A nova maneira de legalizar o uso de terras consiste em colocar o gado para demarcar o uso. Em seguida, faz-se os trâmites legais para a regularização fundiária.

Desse modo, nos últimos dez anos, a Amazônia ultrapassou o bioma do cerrado em área de pasto no país.

Fonte: Inpe, 2023

Outro dado preocupante é o avanço da agricultura da soja Amazônia. Nos últimos dez anos, a cultura do grão passou de 1 milhão para 7 milhões de hectares.

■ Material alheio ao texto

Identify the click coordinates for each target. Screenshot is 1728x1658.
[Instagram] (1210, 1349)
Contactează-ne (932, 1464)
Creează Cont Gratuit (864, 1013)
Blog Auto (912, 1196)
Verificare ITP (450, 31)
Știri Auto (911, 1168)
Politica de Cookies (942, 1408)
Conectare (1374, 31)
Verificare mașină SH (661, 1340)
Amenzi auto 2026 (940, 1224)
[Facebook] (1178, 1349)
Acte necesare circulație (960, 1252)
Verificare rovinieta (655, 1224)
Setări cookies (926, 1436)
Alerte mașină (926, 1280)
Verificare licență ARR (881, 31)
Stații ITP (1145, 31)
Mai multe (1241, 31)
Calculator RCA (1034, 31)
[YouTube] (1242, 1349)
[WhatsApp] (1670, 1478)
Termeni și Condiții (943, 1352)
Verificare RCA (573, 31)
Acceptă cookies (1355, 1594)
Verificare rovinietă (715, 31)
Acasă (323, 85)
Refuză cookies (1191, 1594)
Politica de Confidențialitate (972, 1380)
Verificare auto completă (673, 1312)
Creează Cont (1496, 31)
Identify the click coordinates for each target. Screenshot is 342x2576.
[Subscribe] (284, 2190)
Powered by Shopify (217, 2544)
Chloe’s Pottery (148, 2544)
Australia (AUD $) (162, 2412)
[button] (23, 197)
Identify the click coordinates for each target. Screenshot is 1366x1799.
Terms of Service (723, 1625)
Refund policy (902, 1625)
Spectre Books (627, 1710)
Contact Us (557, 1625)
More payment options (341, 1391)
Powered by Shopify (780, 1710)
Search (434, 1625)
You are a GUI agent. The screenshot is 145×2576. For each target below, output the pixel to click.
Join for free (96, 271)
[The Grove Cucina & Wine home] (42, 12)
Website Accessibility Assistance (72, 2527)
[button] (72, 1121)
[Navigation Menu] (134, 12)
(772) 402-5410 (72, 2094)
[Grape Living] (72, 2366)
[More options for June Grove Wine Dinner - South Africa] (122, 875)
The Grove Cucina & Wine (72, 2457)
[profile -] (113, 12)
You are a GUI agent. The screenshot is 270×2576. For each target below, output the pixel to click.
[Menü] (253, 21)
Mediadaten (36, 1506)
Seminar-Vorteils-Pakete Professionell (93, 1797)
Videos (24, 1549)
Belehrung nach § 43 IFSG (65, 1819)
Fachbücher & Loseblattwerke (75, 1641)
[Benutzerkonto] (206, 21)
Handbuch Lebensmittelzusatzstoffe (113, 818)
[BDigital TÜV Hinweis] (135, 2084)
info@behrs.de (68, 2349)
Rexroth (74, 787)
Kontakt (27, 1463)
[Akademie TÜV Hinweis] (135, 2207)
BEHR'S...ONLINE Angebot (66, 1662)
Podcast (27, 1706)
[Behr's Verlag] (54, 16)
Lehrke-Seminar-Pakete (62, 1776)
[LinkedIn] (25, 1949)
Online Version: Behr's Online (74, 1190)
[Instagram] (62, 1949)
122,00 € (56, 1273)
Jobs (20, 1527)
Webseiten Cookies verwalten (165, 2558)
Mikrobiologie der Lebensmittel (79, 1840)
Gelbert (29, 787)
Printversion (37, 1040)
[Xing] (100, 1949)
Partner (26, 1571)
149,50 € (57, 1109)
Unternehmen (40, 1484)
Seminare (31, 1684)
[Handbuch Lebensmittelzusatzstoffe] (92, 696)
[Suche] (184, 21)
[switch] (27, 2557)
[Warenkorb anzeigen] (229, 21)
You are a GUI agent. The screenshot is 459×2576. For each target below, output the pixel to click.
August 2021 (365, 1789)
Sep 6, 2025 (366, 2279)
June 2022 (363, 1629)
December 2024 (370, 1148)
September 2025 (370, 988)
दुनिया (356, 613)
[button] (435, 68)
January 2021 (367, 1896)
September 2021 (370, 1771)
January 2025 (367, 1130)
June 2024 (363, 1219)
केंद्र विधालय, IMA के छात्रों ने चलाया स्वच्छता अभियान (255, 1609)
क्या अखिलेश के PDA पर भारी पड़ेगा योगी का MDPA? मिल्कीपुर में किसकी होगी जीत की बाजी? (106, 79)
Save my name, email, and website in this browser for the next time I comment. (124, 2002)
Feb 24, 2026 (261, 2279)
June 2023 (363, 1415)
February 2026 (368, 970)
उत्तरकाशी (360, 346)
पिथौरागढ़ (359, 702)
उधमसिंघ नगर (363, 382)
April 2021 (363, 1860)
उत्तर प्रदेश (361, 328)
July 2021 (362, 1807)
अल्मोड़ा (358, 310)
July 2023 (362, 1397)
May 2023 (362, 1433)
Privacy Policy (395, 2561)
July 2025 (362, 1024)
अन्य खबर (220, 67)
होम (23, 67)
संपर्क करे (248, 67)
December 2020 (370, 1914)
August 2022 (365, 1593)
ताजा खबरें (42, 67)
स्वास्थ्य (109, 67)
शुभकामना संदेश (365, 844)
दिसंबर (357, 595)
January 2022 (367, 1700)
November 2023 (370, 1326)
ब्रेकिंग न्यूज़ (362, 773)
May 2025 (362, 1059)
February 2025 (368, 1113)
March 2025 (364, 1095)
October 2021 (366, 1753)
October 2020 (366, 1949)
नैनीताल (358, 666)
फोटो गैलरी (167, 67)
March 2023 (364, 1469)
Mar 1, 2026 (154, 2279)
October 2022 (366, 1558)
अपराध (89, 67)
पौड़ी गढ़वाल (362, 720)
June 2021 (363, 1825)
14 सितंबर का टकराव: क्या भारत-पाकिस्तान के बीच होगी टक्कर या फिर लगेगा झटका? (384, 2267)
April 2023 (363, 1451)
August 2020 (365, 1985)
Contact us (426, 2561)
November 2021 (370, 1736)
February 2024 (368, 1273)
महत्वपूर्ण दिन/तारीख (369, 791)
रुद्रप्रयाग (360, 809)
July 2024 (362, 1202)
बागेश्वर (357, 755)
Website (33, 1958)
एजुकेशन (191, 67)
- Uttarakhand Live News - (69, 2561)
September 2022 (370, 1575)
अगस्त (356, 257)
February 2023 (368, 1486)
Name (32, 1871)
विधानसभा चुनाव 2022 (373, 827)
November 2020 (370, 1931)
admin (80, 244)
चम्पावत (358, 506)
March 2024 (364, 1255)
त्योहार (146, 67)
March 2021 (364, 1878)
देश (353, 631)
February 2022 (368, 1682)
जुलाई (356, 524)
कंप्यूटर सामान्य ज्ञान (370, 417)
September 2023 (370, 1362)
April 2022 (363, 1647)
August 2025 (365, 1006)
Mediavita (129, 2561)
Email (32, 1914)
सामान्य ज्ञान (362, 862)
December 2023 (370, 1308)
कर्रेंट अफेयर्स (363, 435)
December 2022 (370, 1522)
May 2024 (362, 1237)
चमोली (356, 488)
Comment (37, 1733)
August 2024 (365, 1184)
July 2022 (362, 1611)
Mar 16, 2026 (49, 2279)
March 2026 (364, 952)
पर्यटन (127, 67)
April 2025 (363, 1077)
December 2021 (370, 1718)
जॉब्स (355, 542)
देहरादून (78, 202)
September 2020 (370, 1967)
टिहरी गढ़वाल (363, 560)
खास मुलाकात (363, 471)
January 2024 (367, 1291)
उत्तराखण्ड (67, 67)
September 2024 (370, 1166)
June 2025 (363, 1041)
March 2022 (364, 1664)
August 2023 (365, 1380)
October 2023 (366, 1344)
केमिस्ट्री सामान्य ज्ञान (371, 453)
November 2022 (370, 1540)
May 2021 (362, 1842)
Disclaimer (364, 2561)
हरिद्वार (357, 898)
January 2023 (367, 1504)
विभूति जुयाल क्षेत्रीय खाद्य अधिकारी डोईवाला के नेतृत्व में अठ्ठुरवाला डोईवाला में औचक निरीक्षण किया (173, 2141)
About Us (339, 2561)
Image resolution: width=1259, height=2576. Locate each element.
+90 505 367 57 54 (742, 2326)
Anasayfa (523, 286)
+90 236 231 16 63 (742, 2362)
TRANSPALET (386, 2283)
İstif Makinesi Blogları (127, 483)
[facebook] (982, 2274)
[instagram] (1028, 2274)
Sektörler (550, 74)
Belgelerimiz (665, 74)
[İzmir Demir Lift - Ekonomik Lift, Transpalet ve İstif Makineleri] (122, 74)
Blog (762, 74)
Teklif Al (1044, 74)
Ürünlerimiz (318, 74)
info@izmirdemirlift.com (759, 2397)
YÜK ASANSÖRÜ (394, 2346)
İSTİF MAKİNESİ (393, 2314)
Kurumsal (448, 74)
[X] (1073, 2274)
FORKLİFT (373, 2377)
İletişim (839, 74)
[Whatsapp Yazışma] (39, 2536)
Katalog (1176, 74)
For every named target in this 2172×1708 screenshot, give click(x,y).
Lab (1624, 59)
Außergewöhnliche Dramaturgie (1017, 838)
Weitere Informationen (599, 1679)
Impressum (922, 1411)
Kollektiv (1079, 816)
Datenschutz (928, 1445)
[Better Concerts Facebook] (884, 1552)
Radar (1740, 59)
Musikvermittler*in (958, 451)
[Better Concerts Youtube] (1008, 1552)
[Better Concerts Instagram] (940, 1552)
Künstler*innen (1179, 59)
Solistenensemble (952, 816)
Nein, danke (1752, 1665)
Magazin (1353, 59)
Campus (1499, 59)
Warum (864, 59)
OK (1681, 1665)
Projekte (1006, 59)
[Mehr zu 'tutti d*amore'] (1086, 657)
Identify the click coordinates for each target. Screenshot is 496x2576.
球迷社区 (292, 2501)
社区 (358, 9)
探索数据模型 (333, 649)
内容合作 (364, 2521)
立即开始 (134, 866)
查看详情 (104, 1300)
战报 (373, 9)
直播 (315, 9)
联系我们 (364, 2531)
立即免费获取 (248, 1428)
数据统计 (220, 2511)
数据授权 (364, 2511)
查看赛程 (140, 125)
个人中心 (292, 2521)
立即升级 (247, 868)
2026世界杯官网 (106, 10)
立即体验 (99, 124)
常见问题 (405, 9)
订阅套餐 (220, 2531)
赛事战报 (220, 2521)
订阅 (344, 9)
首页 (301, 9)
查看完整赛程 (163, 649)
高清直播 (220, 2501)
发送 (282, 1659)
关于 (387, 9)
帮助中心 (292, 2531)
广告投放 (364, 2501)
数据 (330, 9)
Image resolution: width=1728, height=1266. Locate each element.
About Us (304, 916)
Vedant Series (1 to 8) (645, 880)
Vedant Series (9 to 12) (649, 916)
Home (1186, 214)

O Ipam explica que o desmatamento pelo fogo é uma prática secular de pequenos a grandes produtores, antigos e novos empreendedores da agropecuária para derrubar a floresta. A prática é a maneira mais fácil e barata de desmatar.

Contudo, o aumento dessa prática ilegal, somada ao fenômeno do El Niño que, por sua vez, é intensificado pela ação humana, tem tornado a Amazônia insalubre. Fato também sensível para os humanos, outros animais e vegetais que vivem nas cidades.